* _What to work on_
Lay out as a Markdown table, with columns "Row" and "Line", the lines from the line with "has width=373, height=663." up to and including the line with "center [460, 233].". Number each line in order and omit blank lines.

** START Material supplied **

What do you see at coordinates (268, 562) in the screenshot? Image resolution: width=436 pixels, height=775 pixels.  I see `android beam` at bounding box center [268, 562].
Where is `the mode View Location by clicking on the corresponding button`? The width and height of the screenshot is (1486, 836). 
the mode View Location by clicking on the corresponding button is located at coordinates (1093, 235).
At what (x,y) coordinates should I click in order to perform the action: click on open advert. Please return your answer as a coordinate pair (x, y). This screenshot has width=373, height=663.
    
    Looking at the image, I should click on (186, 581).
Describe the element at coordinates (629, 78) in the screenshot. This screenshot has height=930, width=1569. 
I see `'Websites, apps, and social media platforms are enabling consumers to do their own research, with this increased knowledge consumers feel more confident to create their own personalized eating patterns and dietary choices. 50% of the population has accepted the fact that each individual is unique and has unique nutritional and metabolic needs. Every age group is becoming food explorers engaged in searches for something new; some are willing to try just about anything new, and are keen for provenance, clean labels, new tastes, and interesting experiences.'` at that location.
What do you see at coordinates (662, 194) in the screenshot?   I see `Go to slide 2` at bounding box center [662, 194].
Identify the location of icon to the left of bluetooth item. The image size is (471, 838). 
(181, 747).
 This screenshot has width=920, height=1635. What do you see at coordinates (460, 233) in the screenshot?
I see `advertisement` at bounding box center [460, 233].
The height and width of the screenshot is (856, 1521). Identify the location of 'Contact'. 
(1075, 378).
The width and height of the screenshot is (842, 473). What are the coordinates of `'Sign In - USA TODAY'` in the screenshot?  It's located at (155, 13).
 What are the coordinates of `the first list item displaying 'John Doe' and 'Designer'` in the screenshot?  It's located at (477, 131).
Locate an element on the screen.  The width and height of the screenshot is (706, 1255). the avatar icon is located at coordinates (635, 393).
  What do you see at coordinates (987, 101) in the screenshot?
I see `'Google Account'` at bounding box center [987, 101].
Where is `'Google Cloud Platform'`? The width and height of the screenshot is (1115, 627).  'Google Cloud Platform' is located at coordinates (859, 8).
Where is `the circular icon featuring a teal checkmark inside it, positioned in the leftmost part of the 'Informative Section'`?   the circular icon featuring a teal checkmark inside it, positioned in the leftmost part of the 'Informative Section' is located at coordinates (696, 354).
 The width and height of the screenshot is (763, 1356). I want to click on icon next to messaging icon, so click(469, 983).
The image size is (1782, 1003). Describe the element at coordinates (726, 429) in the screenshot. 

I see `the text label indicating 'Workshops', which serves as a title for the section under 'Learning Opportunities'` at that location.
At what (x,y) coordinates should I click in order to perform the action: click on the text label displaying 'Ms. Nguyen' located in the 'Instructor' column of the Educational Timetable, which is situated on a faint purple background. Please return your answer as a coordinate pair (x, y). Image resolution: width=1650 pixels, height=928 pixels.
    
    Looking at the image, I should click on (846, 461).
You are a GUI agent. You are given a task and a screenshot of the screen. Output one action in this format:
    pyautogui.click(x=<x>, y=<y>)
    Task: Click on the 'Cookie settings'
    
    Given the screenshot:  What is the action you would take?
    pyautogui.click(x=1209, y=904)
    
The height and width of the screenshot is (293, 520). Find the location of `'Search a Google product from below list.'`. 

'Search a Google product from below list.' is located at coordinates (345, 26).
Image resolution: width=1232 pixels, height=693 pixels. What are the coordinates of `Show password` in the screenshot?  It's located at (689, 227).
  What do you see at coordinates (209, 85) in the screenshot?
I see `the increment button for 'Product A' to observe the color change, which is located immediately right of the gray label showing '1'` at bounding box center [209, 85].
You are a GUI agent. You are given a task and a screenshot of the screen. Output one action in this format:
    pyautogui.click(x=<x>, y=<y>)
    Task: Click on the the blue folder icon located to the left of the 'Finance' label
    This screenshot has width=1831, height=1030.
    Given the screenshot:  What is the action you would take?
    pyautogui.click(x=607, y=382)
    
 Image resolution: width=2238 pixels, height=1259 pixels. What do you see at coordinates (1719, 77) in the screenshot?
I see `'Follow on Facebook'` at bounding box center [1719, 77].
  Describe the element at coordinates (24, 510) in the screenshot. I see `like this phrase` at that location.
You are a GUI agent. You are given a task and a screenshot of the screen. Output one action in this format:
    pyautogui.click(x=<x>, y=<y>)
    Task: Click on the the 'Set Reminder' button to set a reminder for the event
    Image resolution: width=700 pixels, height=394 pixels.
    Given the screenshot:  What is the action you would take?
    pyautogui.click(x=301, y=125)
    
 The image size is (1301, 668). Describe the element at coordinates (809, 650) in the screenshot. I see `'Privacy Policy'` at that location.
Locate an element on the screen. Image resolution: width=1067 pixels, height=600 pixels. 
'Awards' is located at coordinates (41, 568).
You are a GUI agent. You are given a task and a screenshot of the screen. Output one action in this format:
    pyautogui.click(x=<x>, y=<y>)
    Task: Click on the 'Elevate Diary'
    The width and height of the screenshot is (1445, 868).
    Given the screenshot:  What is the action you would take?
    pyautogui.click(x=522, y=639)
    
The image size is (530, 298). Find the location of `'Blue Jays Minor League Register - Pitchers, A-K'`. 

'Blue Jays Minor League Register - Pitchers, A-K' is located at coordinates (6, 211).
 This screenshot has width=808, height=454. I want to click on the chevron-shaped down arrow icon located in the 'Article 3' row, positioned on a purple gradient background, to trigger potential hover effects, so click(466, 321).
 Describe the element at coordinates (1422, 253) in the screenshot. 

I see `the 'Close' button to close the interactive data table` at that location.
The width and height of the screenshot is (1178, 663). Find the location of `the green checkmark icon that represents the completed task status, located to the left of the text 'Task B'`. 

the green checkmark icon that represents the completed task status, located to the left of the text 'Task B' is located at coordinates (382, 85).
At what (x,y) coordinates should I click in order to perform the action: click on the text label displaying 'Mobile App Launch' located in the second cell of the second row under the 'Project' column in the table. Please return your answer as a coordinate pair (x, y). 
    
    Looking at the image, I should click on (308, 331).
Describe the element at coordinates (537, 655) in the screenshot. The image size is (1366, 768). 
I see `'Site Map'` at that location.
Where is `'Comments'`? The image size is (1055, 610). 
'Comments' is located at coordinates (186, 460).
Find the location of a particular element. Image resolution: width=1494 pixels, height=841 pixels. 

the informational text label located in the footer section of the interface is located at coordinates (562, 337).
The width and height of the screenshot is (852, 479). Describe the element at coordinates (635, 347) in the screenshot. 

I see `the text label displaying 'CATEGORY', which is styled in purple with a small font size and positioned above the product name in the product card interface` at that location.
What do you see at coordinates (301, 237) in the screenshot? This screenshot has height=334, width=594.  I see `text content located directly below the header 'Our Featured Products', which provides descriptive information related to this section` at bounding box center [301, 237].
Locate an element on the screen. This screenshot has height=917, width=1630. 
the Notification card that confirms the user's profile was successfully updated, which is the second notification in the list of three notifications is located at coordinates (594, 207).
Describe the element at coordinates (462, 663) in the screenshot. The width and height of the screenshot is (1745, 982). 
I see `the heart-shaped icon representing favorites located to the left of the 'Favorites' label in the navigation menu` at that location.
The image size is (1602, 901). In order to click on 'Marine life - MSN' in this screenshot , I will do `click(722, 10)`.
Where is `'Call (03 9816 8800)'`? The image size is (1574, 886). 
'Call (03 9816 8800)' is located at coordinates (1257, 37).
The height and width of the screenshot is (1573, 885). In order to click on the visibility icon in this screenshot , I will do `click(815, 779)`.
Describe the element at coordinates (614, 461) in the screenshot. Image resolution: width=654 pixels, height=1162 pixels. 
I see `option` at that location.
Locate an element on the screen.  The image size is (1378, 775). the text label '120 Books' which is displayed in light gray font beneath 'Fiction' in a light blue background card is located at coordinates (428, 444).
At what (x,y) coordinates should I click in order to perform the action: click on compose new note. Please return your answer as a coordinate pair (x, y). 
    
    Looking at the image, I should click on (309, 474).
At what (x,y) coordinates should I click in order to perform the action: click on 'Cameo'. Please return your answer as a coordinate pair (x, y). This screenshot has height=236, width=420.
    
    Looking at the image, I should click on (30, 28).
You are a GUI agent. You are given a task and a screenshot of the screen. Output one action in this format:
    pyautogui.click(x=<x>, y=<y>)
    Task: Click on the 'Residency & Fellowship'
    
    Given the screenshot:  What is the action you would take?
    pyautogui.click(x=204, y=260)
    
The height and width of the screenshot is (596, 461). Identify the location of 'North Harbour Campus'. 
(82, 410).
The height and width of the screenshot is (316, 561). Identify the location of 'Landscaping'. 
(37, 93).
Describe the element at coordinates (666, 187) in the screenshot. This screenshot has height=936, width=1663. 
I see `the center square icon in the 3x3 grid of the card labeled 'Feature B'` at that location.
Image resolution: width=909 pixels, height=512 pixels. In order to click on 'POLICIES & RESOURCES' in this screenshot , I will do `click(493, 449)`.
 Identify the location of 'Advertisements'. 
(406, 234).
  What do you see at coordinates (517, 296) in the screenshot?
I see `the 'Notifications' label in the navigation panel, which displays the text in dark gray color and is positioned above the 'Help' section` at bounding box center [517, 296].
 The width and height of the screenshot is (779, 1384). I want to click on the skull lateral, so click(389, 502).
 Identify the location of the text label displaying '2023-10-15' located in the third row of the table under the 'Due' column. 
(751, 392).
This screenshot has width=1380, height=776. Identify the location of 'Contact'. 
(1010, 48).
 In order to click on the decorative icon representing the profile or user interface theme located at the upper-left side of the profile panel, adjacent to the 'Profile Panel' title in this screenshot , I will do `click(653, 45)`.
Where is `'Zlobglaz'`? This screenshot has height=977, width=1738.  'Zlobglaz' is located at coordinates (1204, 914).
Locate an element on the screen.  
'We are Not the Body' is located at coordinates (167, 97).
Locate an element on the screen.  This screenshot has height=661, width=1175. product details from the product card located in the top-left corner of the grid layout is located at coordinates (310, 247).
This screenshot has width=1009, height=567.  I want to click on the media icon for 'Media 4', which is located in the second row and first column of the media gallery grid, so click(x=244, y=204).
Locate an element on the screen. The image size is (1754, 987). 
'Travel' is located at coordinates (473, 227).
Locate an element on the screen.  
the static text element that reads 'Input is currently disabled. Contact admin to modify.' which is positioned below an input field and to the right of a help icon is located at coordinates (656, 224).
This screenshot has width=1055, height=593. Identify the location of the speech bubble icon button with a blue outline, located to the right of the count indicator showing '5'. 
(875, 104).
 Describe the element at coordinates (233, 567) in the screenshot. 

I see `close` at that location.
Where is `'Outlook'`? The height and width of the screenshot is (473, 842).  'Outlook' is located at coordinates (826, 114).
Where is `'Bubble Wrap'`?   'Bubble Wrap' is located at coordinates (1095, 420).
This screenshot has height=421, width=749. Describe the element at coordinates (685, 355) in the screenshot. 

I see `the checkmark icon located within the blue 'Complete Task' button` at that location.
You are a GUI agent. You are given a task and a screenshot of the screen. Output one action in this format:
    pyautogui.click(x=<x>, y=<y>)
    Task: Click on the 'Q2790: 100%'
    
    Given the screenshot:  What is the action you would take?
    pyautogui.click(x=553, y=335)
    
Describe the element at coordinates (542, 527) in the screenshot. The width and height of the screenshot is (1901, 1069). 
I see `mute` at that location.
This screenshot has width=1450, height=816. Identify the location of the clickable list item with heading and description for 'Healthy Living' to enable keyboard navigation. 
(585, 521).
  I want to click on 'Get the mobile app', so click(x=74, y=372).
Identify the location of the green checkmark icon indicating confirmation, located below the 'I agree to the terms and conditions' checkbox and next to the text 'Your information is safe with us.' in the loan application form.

** END Material supplied **

* _Answer below_
| Row | Line |
|---|---|
| 1 | At what (x,y) coordinates should I click in order to perform the action: click on open advert. Please return your answer as a coordinate pair (x, y). This screenshot has width=373, height=663. |
| 2 |     Looking at the image, I should click on (186, 581). |
| 3 | Describe the element at coordinates (629, 78) in the screenshot. This screenshot has height=930, width=1569.  |
| 4 | I see `'Websites, apps, and social media platforms are enabling consumers to do their own research, with this increased knowledge consumers feel more confident to create their own personalized eating patterns and dietary choices. 50% of the population has accepted the fact that each individual is unique and has unique nutritional and metabolic needs. Every age group is becoming food explorers engaged in searches for something new; some are willing to try just about anything new, and are keen for provenance, clean labels, new tastes, and interesting experiences.'` at that location. |
| 5 | What do you see at coordinates (662, 194) in the screenshot?   I see `Go to slide 2` at bounding box center [662, 194]. |
| 6 | Identify the location of icon to the left of bluetooth item. The image size is (471, 838).  |
| 7 | (181, 747). |
| 8 |  This screenshot has width=920, height=1635. What do you see at coordinates (460, 233) in the screenshot? |
| 9 | I see `advertisement` at bounding box center [460, 233]. |